Lay out every line of the entries below as a Markdown table with the columns "Row" and "Line", numbering the rows and leaving out blank lines.

* begin Data for this exercise *

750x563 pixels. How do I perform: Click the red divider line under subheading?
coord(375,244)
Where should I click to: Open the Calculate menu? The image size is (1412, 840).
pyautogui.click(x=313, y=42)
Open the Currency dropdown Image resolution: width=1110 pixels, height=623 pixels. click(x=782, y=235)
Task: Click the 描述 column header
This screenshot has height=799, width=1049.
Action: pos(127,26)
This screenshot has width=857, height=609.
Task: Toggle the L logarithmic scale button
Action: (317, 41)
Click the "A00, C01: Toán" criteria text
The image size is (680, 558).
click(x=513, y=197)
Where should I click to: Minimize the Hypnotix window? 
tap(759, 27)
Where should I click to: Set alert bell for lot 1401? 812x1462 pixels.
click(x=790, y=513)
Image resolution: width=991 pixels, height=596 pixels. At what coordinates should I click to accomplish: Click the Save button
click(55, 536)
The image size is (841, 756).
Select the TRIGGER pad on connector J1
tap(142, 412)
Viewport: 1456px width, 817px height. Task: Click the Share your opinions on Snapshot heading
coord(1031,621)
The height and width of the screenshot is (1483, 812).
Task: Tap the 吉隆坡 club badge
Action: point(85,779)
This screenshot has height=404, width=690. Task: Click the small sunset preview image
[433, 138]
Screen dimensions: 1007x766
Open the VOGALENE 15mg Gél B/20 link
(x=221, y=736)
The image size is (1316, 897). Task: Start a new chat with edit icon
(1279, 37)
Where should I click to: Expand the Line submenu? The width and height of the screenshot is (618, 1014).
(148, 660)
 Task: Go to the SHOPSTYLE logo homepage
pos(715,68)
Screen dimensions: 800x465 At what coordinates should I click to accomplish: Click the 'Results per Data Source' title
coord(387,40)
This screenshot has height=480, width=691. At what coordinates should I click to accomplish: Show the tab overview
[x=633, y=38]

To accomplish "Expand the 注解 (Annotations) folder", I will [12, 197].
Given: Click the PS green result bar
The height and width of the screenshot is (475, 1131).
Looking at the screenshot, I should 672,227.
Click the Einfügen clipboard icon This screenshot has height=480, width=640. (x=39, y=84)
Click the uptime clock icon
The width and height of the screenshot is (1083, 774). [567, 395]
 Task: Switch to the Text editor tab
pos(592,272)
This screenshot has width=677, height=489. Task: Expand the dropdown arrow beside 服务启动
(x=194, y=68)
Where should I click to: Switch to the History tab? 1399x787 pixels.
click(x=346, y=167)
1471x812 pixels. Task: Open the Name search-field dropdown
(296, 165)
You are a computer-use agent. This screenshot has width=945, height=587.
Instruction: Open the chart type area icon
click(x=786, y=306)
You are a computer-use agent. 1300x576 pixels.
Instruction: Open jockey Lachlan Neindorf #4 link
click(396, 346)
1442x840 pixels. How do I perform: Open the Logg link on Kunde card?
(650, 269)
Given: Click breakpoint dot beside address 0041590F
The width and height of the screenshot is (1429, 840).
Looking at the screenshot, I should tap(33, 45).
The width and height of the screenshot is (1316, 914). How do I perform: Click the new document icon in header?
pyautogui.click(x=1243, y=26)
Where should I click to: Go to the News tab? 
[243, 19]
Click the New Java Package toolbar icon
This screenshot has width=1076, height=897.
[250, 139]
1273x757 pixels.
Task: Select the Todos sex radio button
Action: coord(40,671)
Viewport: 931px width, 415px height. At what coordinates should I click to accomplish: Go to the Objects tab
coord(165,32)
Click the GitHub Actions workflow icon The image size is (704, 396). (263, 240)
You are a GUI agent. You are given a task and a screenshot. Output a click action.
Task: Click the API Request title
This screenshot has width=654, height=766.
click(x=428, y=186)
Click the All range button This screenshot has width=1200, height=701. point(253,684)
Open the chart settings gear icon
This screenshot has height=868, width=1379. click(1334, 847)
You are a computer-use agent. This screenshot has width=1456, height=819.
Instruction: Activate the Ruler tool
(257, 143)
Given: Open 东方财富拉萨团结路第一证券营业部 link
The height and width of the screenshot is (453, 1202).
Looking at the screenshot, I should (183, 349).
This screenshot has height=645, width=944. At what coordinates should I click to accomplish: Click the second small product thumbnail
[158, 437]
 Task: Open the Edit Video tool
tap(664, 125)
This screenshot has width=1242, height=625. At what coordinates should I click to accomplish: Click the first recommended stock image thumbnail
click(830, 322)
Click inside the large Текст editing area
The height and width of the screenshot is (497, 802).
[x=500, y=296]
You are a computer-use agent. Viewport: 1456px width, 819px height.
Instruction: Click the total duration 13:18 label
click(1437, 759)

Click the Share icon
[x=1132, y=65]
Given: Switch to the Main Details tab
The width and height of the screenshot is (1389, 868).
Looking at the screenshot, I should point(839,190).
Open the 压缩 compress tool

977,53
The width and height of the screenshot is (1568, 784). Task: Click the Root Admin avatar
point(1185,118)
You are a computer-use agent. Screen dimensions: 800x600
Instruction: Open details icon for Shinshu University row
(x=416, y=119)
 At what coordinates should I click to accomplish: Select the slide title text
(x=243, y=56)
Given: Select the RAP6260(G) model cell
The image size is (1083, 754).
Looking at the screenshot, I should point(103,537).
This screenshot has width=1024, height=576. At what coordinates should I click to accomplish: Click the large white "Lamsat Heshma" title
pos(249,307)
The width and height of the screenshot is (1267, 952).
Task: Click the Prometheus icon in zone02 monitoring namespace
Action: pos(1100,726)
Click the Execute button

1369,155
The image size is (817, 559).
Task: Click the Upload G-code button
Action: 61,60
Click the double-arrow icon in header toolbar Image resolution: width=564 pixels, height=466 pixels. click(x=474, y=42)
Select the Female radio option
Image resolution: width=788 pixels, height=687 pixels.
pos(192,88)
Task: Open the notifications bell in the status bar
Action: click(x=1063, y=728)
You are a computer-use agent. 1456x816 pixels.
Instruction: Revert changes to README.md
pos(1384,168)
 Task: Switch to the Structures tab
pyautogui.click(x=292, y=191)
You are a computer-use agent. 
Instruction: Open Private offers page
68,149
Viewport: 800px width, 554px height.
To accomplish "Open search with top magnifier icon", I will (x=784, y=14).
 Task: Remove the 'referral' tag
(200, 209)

* end Data for this exercise *

▸ Complete output
| Row | Line |
|---|---|
| 1 | 750x563 pixels. How do I perform: Click the red divider line under subheading? |
| 2 | coord(375,244) |
| 3 | Where should I click to: Open the Calculate menu? The image size is (1412, 840). |
| 4 | pyautogui.click(x=313, y=42) |
| 5 | Open the Currency dropdown Image resolution: width=1110 pixels, height=623 pixels. click(x=782, y=235) |
| 6 | Task: Click the 描述 column header |
| 7 | This screenshot has height=799, width=1049. |
| 8 | Action: pos(127,26) |
| 9 | This screenshot has width=857, height=609. |
| 10 | Task: Toggle the L logarithmic scale button |
| 11 | Action: (317, 41) |
| 12 | Click the "A00, C01: Toán" criteria text |
| 13 | The image size is (680, 558). |
| 14 | click(x=513, y=197) |
| 15 | Where should I click to: Minimize the Hypnotix window?  |
| 16 | tap(759, 27) |
| 17 | Where should I click to: Set alert bell for lot 1401? 812x1462 pixels. |
| 18 | click(x=790, y=513) |
| 19 | Image resolution: width=991 pixels, height=596 pixels. At what coordinates should I click to accomplish: Click the Save button |
| 20 | click(55, 536) |
| 21 | The image size is (841, 756). |
| 22 | Select the TRIGGER pad on connector J1 |
| 23 | tap(142, 412) |
| 24 | Viewport: 1456px width, 817px height. Task: Click the Share your opinions on Snapshot heading |
| 25 | coord(1031,621) |
| 26 | The height and width of the screenshot is (1483, 812). |
| 27 | Task: Tap the 吉隆坡 club badge |
| 28 | Action: point(85,779) |
| 29 | This screenshot has height=404, width=690. Task: Click the small sunset preview image |
| 30 | [433, 138] |
| 31 | Screen dimensions: 1007x766 |
| 32 | Open the VOGALENE 15mg Gél B/20 link |
| 33 | (x=221, y=736) |
| 34 | The image size is (1316, 897). Task: Start a new chat with edit icon |
| 35 | (1279, 37) |
| 36 | Where should I click to: Expand the Line submenu? The width and height of the screenshot is (618, 1014). |
| 37 | (148, 660) |
| 38 |  Task: Go to the SHOPSTYLE logo homepage |
| 39 | pos(715,68) |
| 40 | Screen dimensions: 800x465 At what coordinates should I click to accomplish: Click the 'Results per Data Source' title |
| 41 | coord(387,40) |
| 42 | This screenshot has height=480, width=691. At what coordinates should I click to accomplish: Show the tab overview |
| 43 | [x=633, y=38] |
| 44 | To accomplish "Expand the 注解 (Annotations) folder", I will [12, 197]. |
| 45 | Given: Click the PS green result bar |
| 46 | The height and width of the screenshot is (475, 1131). |
| 47 | Looking at the screenshot, I should 672,227. |
| 48 | Click the Einfügen clipboard icon This screenshot has height=480, width=640. (x=39, y=84) |
| 49 | Click the uptime clock icon |
| 50 | The width and height of the screenshot is (1083, 774). [567, 395] |
| 51 |  Task: Switch to the Text editor tab |
| 52 | pos(592,272) |
| 53 | This screenshot has width=677, height=489. Task: Expand the dropdown arrow beside 服务启动 |
| 54 | (x=194, y=68) |
| 55 | Where should I click to: Switch to the History tab? 1399x787 pixels. |
| 56 | click(x=346, y=167) |
| 57 | 1471x812 pixels. Task: Open the Name search-field dropdown |
| 58 | (296, 165) |
| 59 | You are a computer-use agent. This screenshot has width=945, height=587. |
| 60 | Instruction: Open the chart type area icon |
| 61 | click(x=786, y=306) |
| 62 | You are a computer-use agent. 1300x576 pixels. |
| 63 | Instruction: Open jockey Lachlan Neindorf #4 link |
| 64 | click(396, 346) |
| 65 | 1442x840 pixels. How do I perform: Open the Logg link on Kunde card? |
| 66 | (650, 269) |
| 67 | Given: Click breakpoint dot beside address 0041590F |
| 68 | The width and height of the screenshot is (1429, 840). |
| 69 | Looking at the screenshot, I should tap(33, 45). |
| 70 | The width and height of the screenshot is (1316, 914). How do I perform: Click the new document icon in header? |
| 71 | pyautogui.click(x=1243, y=26) |
| 72 | Where should I click to: Go to the News tab?  |
| 73 | [243, 19] |
| 74 | Click the New Java Package toolbar icon |
| 75 | This screenshot has width=1076, height=897. |
| 76 | [250, 139] |
| 77 | 1273x757 pixels. |
| 78 | Task: Select the Todos sex radio button |
| 79 | Action: coord(40,671) |
| 80 | Viewport: 931px width, 415px height. At what coordinates should I click to accomplish: Go to the Objects tab |
| 81 | coord(165,32) |
| 82 | Click the GitHub Actions workflow icon The image size is (704, 396). (263, 240) |
| 83 | You are a GUI agent. You are given a task and a screenshot. Output a click action. |
| 84 | Task: Click the API Request title |
| 85 | This screenshot has width=654, height=766. |
| 86 | click(x=428, y=186) |
| 87 | Click the All range button This screenshot has width=1200, height=701. point(253,684) |
| 88 | Open the chart settings gear icon |
| 89 | This screenshot has height=868, width=1379. click(1334, 847) |
| 90 | You are a computer-use agent. This screenshot has width=1456, height=819. |
| 91 | Instruction: Activate the Ruler tool |
| 92 | (257, 143) |
| 93 | Given: Open 东方财富拉萨团结路第一证券营业部 link |
| 94 | The height and width of the screenshot is (453, 1202). |
| 95 | Looking at the screenshot, I should (183, 349). |
| 96 | This screenshot has height=645, width=944. At what coordinates should I click to accomplish: Click the second small product thumbnail |
| 97 | [158, 437] |
| 98 |  Task: Open the Edit Video tool |
| 99 | tap(664, 125) |
| 100 | This screenshot has width=1242, height=625. At what coordinates should I click to accomplish: Click the first recommended stock image thumbnail |
| 101 | click(830, 322) |
| 102 | Click inside the large Текст editing area |
| 103 | The height and width of the screenshot is (497, 802). |
| 104 | [x=500, y=296] |
| 105 | You are a computer-use agent. Viewport: 1456px width, 819px height. |
| 106 | Instruction: Click the total duration 13:18 label |
| 107 | click(1437, 759) |
| 108 | Click the Share icon |
| 109 | [x=1132, y=65] |
| 110 | Given: Switch to the Main Details tab |
| 111 | The width and height of the screenshot is (1389, 868). |
| 112 | Looking at the screenshot, I should point(839,190). |
| 113 | Open the 压缩 compress tool |
| 114 | 977,53 |
| 115 | The width and height of the screenshot is (1568, 784). Task: Click the Root Admin avatar |
| 116 | point(1185,118) |
| 117 | You are a computer-use agent. Screen dimensions: 800x600 |
| 118 | Instruction: Open details icon for Shinshu University row |
| 119 | (x=416, y=119) |
| 120 |  At what coordinates should I click to accomplish: Select the slide title text |
| 121 | (x=243, y=56) |
| 122 | Given: Select the RAP6260(G) model cell |
| 123 | The image size is (1083, 754). |
| 124 | Looking at the screenshot, I should point(103,537). |
| 125 | This screenshot has width=1024, height=576. At what coordinates should I click to accomplish: Click the large white "Lamsat Heshma" title |
| 126 | pos(249,307) |
| 127 | The width and height of the screenshot is (1267, 952). |
| 128 | Task: Click the Prometheus icon in zone02 monitoring namespace |
| 129 | Action: pos(1100,726) |
| 130 | Click the Execute button |
| 131 | 1369,155 |
| 132 | The image size is (817, 559). |
| 133 | Task: Click the Upload G-code button |
| 134 | Action: 61,60 |
| 135 | Click the double-arrow icon in header toolbar Image resolution: width=564 pixels, height=466 pixels. click(x=474, y=42) |
| 136 | Select the Female radio option |
| 137 | Image resolution: width=788 pixels, height=687 pixels. |
| 138 | pos(192,88) |
| 139 | Task: Open the notifications bell in the status bar |
| 140 | Action: click(x=1063, y=728) |
| 141 | You are a computer-use agent. 1456x816 pixels. |
| 142 | Instruction: Revert changes to README.md |
| 143 | pos(1384,168) |
| 144 |  Task: Switch to the Structures tab |
| 145 | pyautogui.click(x=292, y=191) |
| 146 | You are a computer-use agent.  |
| 147 | Instruction: Open Private offers page |
| 148 | 68,149 |
| 149 | Viewport: 800px width, 554px height. |
| 150 | To accomplish "Open search with top magnifier icon", I will (x=784, y=14). |
| 151 |  Task: Remove the 'referral' tag |
| 152 | (200, 209) |